In dieser Art der Beobachtung und Inszenierung von Alltäglichem zeigen sich deutliche Einflüsse durch das französische und italienische Kino der späten 1940er und 1950er Jahre, etwa Filme des Neorealismus (de Sica, Fellini), die von Horst Latzke und Erhardt Meyer-Sewering in der zweiten Hälfte der 1950er Jahre voller Bewunderung im hannoverschen Hochhaus-Kino gesehen wurden.

Horst Latzke berichtete, dass „Menschen am Sonntag – Impressionen einer Stadt“ damals einschließlich einer Musikuntermalung fertig gestellt und auch aufgeführt worden sei. Diese kombinierte Kopie ist offensichtlich verschollen, es ist auch keine separate Tonspur überliefert, noch gibt es ausreichende Hinweise auf die verwendete Musik.1 Wie bereits erwähnt, wurde lediglich die stumme 16mm-Kopie von „Menschen am Sonntag- Impressionen einer Stadt“ überliefert. Um diese zu sichern und den interessanten Film einem breiteren Publikum vorführen zu können, haben wir uns dafür entschieden, den kompletten Film neu zu vertonen: In Zusammenarbeit mit dem hannoverschen Filmkomponisten Wolfgang Zettl, der seit vielen Jahren im Künstlerhaus Stummfilme mit Klaviermusik begleitet, wurde eine neue Tonfassung hergestellt. Herr Zettl hat eine passende Musik komponiert, gespielt und aufgenommen, die wir dann mit den entsprechenden Rechten erworben haben. In Zusammenarbeit mit dem Kopierwerk Atlantik, Hamburg wurde schließlich die neue Tonfilmkopie geschaffen. Die überlieferte stumme Kopie existiert weiterhin in unserem Archiv. Sie wird gemeinsam mit einem neuen Sicherungsnegativ sowie dem neuen Tonnegativ im Filminstitut Hannover aufbewahrt.

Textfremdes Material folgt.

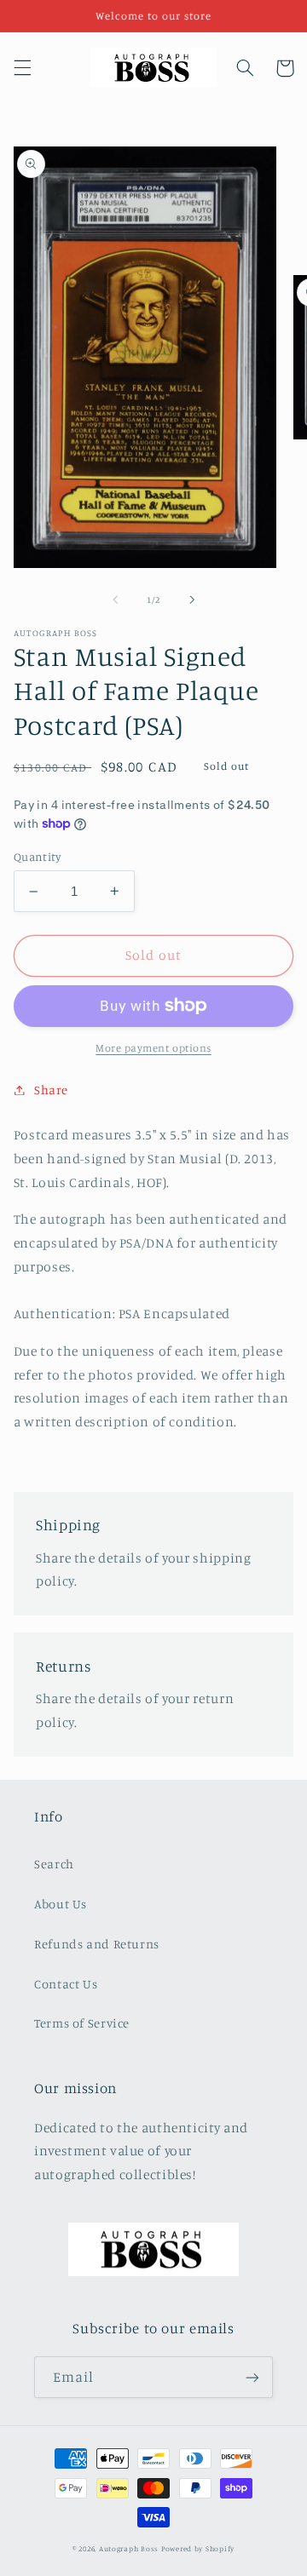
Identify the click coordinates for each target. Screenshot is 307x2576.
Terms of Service (82, 2023)
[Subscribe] (252, 2377)
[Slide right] (192, 600)
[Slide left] (115, 600)
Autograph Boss (129, 2548)
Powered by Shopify (198, 2548)
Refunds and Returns (96, 1943)
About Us (60, 1903)
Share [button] (51, 1089)
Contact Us (65, 1983)
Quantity (37, 856)
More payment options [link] (153, 1047)
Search (54, 1863)
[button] (22, 68)
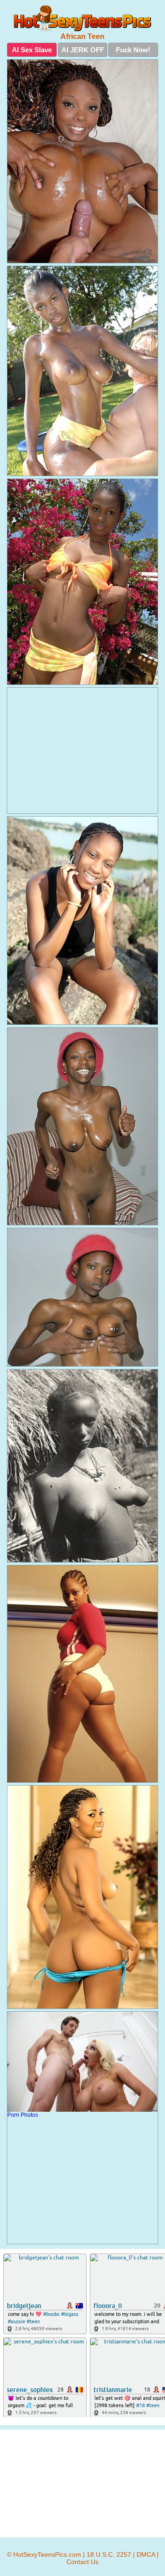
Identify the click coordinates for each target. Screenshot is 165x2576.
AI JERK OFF (82, 50)
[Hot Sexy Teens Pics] (82, 18)
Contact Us (82, 2561)
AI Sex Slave (32, 50)
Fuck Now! (133, 50)
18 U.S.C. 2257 (109, 2554)
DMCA (146, 2554)
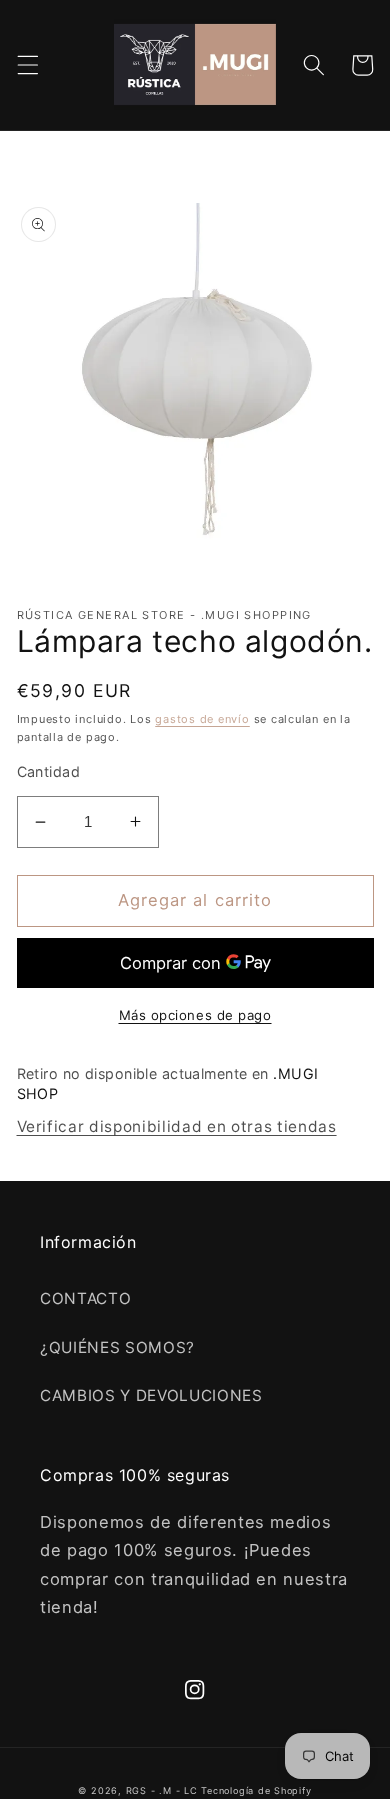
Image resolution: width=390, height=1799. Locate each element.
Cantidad (49, 771)
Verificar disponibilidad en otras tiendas (177, 1126)
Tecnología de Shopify (256, 1790)
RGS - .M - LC (164, 1790)
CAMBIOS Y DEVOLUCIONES (151, 1395)
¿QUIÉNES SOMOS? (117, 1347)
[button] (27, 65)
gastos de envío (202, 719)
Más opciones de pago (195, 1015)
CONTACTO (85, 1298)
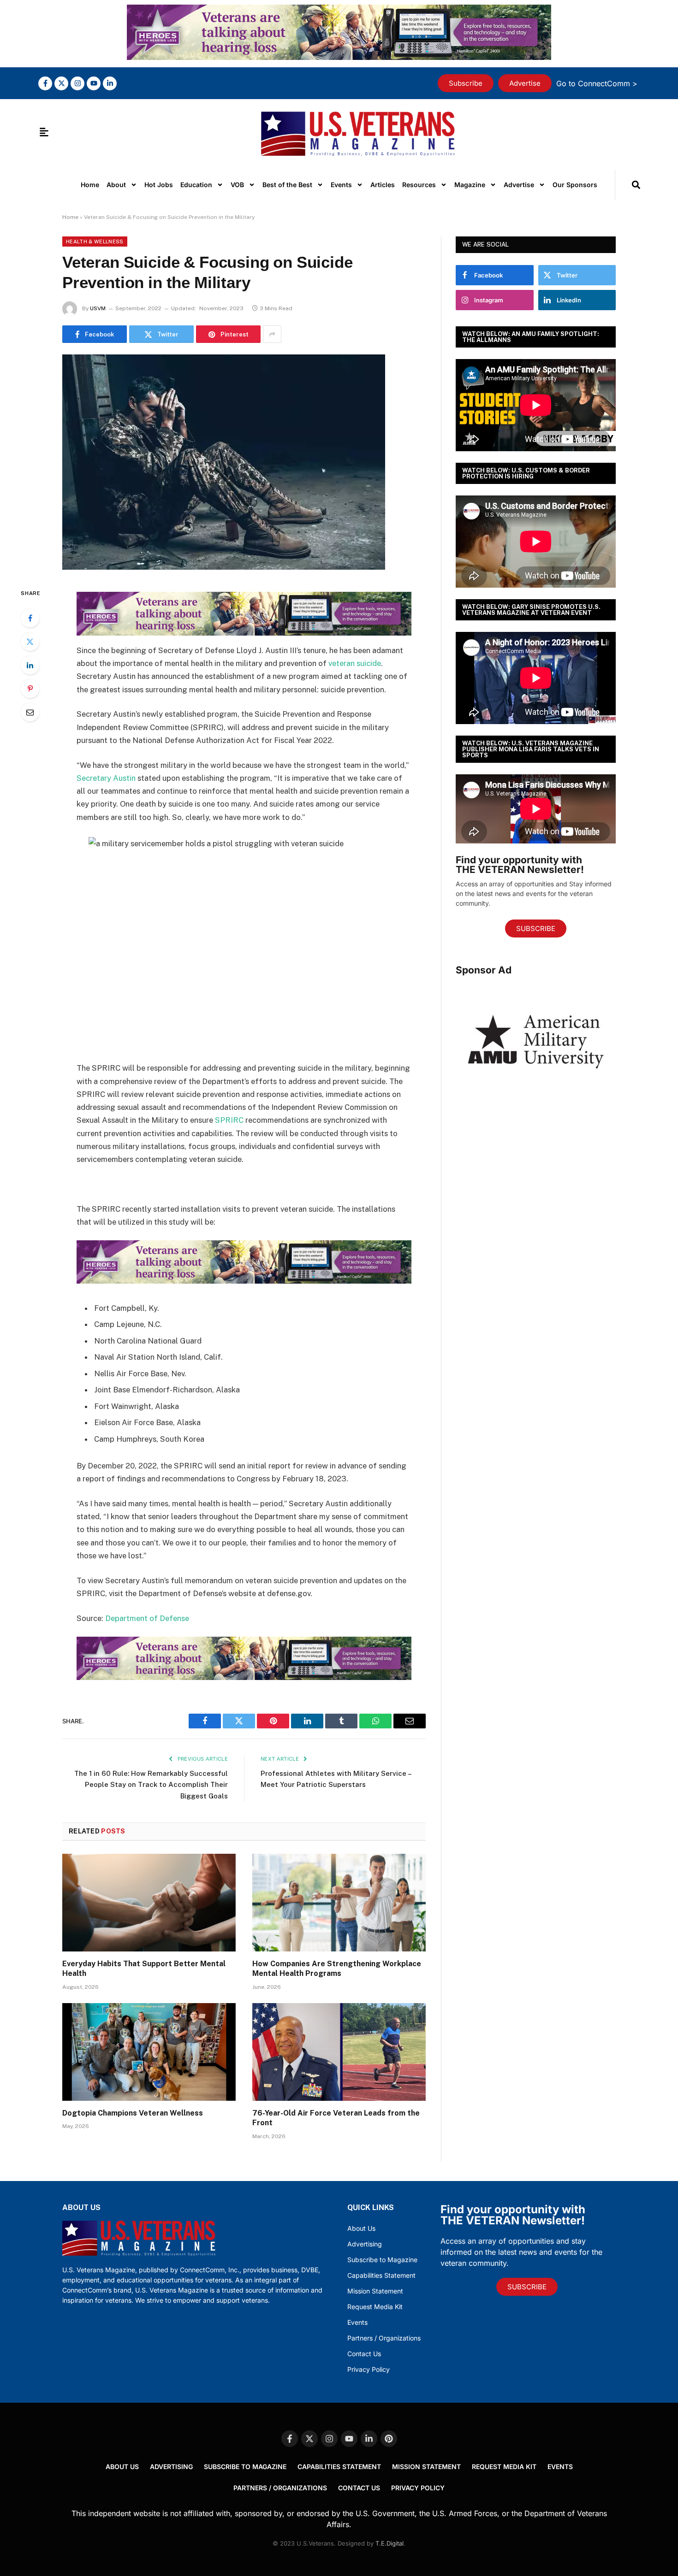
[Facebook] (30, 618)
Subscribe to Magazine (382, 2260)
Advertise (519, 185)
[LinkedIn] (30, 665)
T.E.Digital (389, 2543)
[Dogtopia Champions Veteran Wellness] (149, 2052)
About (116, 185)
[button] (635, 184)
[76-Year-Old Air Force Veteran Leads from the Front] (339, 2052)
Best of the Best (287, 185)
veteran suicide (354, 663)
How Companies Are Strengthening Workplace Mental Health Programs (336, 1968)
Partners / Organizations (384, 2338)
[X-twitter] (61, 83)
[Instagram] (77, 83)
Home (90, 185)
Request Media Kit (375, 2307)
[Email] (30, 712)
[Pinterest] (30, 688)
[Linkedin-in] (110, 83)
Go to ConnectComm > (596, 83)
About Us (361, 2228)
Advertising (364, 2244)
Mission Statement (375, 2291)
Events (341, 185)
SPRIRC (230, 1120)
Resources (419, 185)
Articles (382, 185)
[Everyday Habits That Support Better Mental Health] (149, 1902)
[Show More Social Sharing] (272, 334)
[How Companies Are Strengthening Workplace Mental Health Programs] (339, 1902)
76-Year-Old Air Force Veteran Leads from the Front (336, 2118)
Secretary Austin (106, 778)
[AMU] (536, 1097)
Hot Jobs (158, 185)
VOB (237, 185)
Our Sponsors (575, 185)
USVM (98, 308)
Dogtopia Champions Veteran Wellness (132, 2113)
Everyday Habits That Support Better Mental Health (144, 1968)
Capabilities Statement (381, 2275)
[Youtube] (94, 83)
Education (196, 185)
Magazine (469, 185)
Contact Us (364, 2354)
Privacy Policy (368, 2369)
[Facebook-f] (45, 83)
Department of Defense (147, 1618)
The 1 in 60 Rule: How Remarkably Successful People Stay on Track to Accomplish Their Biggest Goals (151, 1784)
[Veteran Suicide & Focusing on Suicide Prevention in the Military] (244, 463)
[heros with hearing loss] (339, 57)
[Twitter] (30, 641)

1 Die im Film zu sehende Konzertmusik ist allerdings durch den zeitgleichen Film „Abseits der Hauptstraße“ bekannt und überliefert. Dieser Film thematisiert Konzertreisen des Knabenchors Hannover und enthält auch die diesbezüglichen Sequenzen des Films „Menschen am Sonntag – Impressionen einer Stadt“.

 

Horst Latzkes Film, dessen Titel den berühmten semi-dokumentarischen Berlinfilm „Menschen am Sonntag“ (1929/30, Regie: Robert Siodmak) zitiert, verbindet eine assoziative Erzählweise mit technischem Können und dramaturgischem Geschick und hebt sich auf diese Weise spürbar vom gewöhnlichen Stadtportrait ab. Dass der Originalton verschollen ist, muss als besonders bedauerlich betrachtet werden, da ursprünglich wahrscheinlich (neben den wiederkehrenden Personen) vor allem die musikalischen Motive den Zuschauer durch den Film leiteten. Die 2007 angefertigte Neuvertonung beabsichtigt, diesem Erzählkonzept Rechnung zu tragen. Mit großer Leichtigkeit verdichtet der Film Schauplätze und Personen, Momentbeobachtungen und Alltägliches zu einer atmosphärischen Gesamtkomposition, die unter den Hannover-Filmen eine Sonderstellung einnimmt.